We need to do something for Open Access.
Sci-Hub is a shadow library website that provides free access to millions of research papers and books, without regard to copyright, by bypassing publishers’ paywalls in various ways. Sci-Hub was founded by Alexandra Elbakyan in 2011 in Kazakhstan in response to the high cost of research papers behind paywalls.
On May 7th, Sci-Hub’s Alexandra Elbakyan revealed that the FBI has been wiretapping her accounts for over 2 years. This news comes after Twitter silenced the official Sci_Hub Twitter account because Indian academics were organizing on it against Elsevier.
Sci-Hub itself is currently frozen and has not downloaded any new articles since December 2020. This rescue mission is focused on seeding the article collection in order to prepare for a potential Sci-Hub shutdown.
For now, sci-hub has more than 85,483,812 papers and the total size is up to 77 TB. The Rescue Mission from Reddit uses BitTorrent to distribute papers. They split those papers into 850 sci-hub torrents (every one of them is about 100G). It looks good, but not so enough.
- For storage provider: 100GB or 1TB consumes too much (they need to be online)

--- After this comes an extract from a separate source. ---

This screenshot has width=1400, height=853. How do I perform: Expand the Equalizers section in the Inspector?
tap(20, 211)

- For end-users: They depend on centralized service to get the paper
- For global networks: They can’t reuse the already existing data.

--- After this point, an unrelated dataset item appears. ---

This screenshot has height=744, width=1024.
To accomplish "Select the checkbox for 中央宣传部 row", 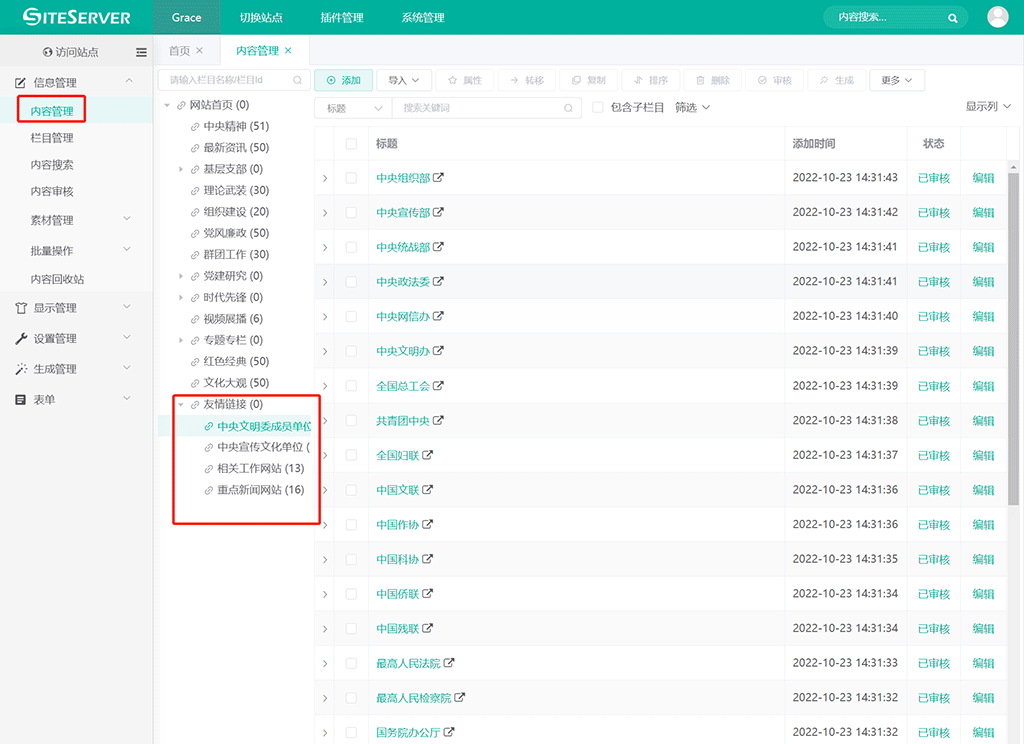I will coord(351,213).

We can store PDF / Papers on IPFS to avoid been taken down.
IPFS is a P2P hypermedia protocol:
- IPFS address file/content via their content hash, no file will be corrupted.

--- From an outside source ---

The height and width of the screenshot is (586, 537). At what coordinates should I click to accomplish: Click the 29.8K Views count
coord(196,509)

- IPFS transfers data in a P2P way instead of a centralized node.
- IPFS can remove duplications via their content hash.
So IPFS is a good fit for us.
We can set up an IPFS cluster holding the whole dataset and allow users to set up their own.
- Require the user to have an IPFS cluster storing 77TB data.
- Allow the user to build an API upon data.
- Allow the user to fetch single paper by it’s hash
We only maintain the index of papers:
- DOI → Paper Hash
- Title → Paper Hash
- … → Paper Hash
And we can provide APIs including :
- Insert new papers
- Query paper via DOI / Titles / …
The difference from IPFS cluster is, in this way, we only maintain the index/database of papers.
More: we can build a distributed DB over IPFS (maybe OrbitDB).
- After go-serivce-ipfs has been implemented, we can operate on data from IPFS.
- After IPFS repo that based on go-storage · Issue #631 · beyondstorage/go-storage · GitHub implemented, we can store data in IPFS via go-storage as backend.